Which specs are as low as reasonable possible for local LLM models? Do you recommend some distro in particular?

SocialistVibes01@lemmy.ml · edit-2 15 hours ago

Which specs are as low as reasonable possible for local LLM models? Do you recommend some distro in particular?

monovergent@lemmy.ml · edit-2 13 hours ago

16 GB VRAM GPU, models stored on SSD, rest of the computer doesn’t have to be crazy. Intel Arc is best bang for the buck at the moment. You can get LLM running on 8 GB cards or even the CPU, but IMO such small models are more novelties than workhorses.
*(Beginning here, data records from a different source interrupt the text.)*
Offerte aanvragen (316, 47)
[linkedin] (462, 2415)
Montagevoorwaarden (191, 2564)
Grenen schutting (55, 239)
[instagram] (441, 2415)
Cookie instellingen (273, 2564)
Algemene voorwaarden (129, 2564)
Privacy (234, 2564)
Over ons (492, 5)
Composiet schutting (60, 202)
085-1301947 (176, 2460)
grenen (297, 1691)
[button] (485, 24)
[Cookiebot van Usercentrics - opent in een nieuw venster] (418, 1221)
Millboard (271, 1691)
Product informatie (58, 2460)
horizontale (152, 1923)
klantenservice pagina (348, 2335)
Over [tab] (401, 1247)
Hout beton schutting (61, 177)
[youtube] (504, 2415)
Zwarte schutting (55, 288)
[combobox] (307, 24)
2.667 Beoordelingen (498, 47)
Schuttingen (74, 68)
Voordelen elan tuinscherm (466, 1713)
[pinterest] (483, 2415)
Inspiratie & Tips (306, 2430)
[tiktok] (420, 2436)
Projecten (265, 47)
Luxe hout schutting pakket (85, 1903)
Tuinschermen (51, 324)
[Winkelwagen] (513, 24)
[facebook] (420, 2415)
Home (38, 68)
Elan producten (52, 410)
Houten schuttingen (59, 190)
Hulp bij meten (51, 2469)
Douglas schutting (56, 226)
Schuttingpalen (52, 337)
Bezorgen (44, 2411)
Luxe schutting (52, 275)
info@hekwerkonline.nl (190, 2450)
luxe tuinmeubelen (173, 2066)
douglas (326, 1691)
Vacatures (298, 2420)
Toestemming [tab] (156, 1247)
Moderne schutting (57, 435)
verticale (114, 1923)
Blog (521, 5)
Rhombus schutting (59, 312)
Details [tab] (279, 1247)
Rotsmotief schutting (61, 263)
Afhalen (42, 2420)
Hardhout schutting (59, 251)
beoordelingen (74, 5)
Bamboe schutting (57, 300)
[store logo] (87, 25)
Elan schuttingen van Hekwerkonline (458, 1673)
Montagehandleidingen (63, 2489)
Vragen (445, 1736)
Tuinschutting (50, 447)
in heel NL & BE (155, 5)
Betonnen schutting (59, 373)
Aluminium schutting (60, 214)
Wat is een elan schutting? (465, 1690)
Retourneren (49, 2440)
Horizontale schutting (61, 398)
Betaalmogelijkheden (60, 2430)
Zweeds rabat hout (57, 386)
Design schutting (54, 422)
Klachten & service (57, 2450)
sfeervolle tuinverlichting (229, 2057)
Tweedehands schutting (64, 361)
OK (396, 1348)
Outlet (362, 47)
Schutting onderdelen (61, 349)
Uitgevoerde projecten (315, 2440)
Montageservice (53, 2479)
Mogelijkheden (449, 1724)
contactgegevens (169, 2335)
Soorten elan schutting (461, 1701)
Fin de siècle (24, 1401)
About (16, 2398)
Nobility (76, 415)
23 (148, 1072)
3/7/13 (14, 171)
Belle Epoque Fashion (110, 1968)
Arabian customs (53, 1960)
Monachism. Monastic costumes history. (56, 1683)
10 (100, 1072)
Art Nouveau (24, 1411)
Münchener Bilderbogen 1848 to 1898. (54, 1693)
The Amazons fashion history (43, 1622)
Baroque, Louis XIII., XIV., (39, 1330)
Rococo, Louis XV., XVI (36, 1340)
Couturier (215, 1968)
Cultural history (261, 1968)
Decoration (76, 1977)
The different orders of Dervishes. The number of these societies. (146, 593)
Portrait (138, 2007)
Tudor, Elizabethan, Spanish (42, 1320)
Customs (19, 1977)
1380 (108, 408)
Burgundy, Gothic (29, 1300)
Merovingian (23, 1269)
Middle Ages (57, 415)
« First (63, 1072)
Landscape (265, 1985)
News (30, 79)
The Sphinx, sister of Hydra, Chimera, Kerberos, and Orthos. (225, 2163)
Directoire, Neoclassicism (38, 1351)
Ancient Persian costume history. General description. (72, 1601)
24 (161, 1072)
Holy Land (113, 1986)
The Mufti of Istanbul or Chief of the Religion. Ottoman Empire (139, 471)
I personally use Debian but you’ll be fine as long as your distro’s repo has drivers recent enough for your GPU.

For perspective, I’m using such a build to help with boilerplate code, single-use scripts that I don’t have the patience to trial-and-error (like ones that have to deal with directory structures and special characters), getting an idea of what’s what when decompiling and reverse engineering, brainstorming tip-of-the-tongue ideas, and upscaling images.

thingsiplay@lemmy.ml · 4 hours ago

I’m on the low end with 8gb VRAM, that can partially run on GPU and system RAM. That makes it halway usable. I’m not an Ai guy at all and use it mostly to play around. Occasionally it can be used here and there for simple stuff like as you suggest for brainstorming, to extract text from images or translate them. And I also used it to help with programming here and there asking questions when being offline for a month, help refactor program code and functions just to see what can be done.

For anyone wanting to use it as a main tool and replacement of ChatGPT and the likes, they clearly need stronger hardware. I wish I had 16gb… this is extremely limiting. But token speed is at least often 17 tokens per second and sometimes over 50. That’s about what I can do.